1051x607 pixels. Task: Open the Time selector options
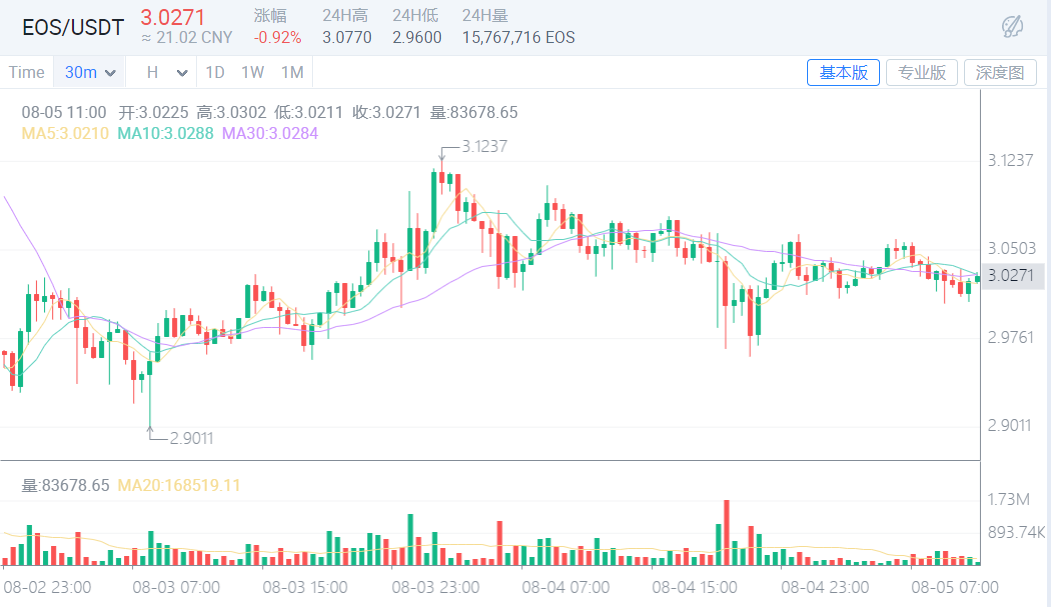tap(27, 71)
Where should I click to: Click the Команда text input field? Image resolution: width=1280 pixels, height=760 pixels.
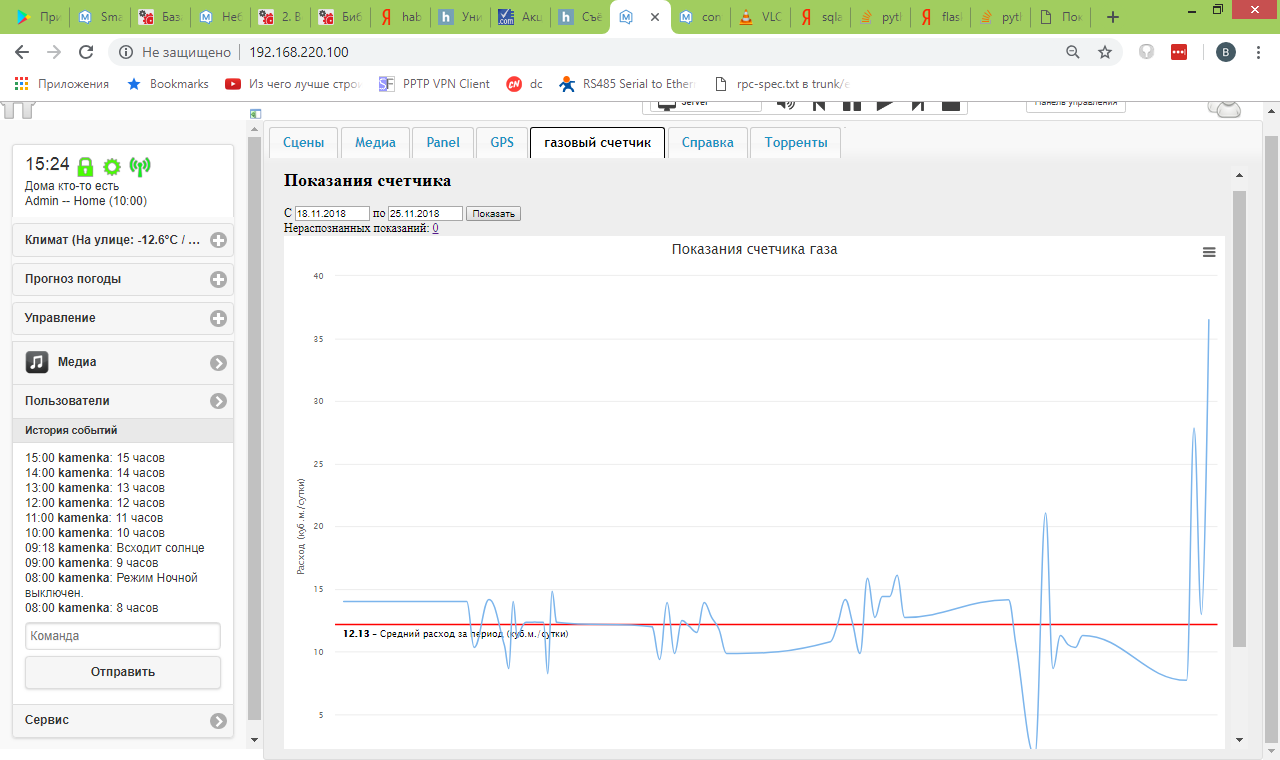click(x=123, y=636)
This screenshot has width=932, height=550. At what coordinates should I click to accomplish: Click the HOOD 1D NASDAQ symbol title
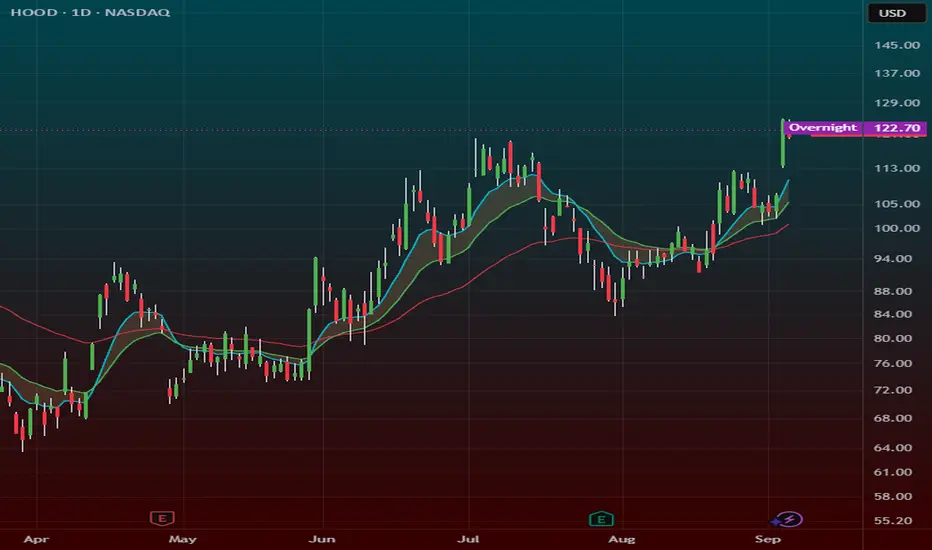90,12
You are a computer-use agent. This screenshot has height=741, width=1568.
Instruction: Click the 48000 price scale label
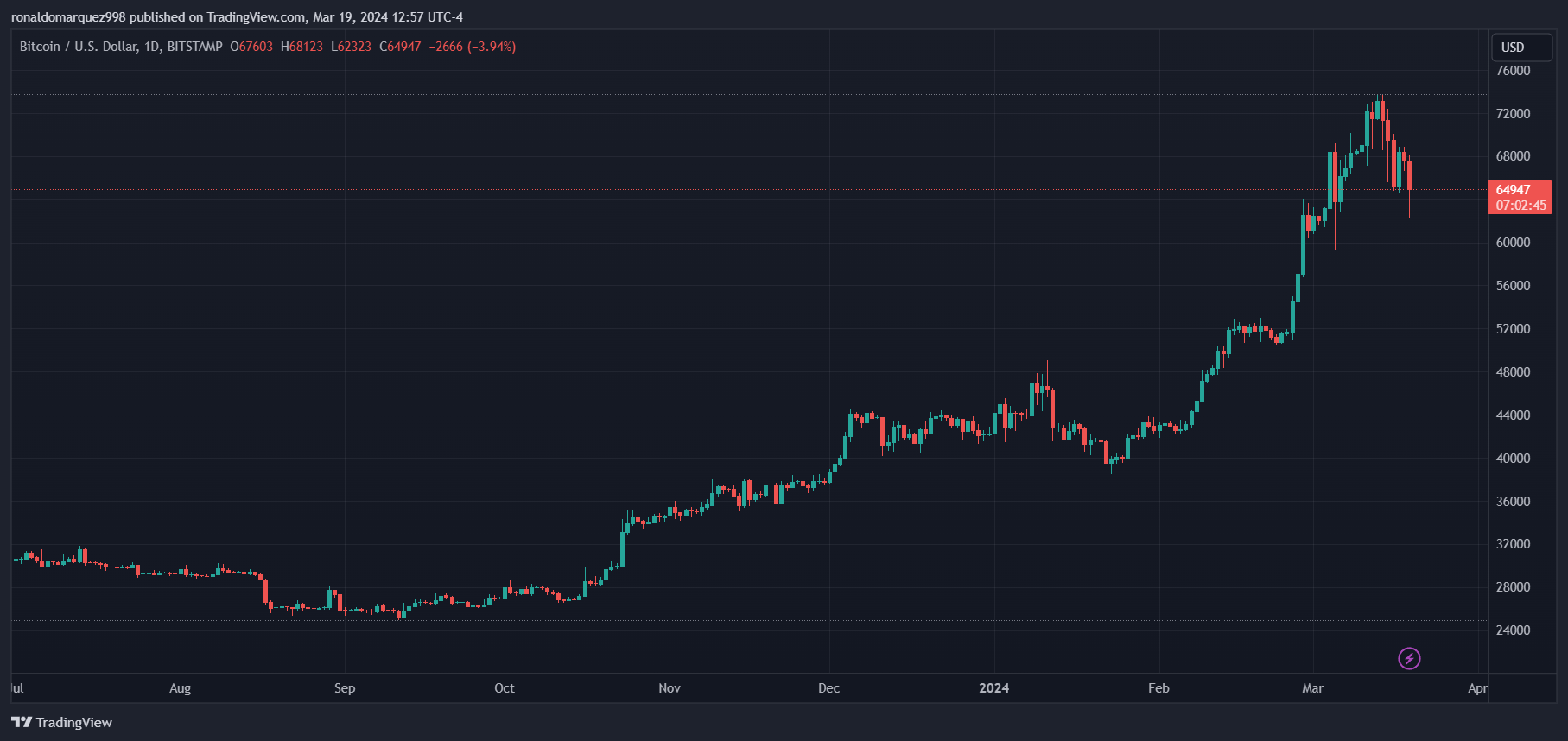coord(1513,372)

══════════════════════════════

*TASK STATEMENT*.
When you reproduce the material, keep every word exact and leave each picture out.

*SOLUTION FOR THIS EXERCISE*.
1051x607 pixels. Task: Open the Time selector options
tap(27, 71)
Where should I click to: Click the Команда text input field? Image resolution: width=1280 pixels, height=760 pixels.
click(x=123, y=636)
This screenshot has width=932, height=550. At what coordinates should I click to accomplish: Click the HOOD 1D NASDAQ symbol title
90,12
You are a computer-use agent. This screenshot has height=741, width=1568.
Instruction: Click the 48000 price scale label
coord(1513,372)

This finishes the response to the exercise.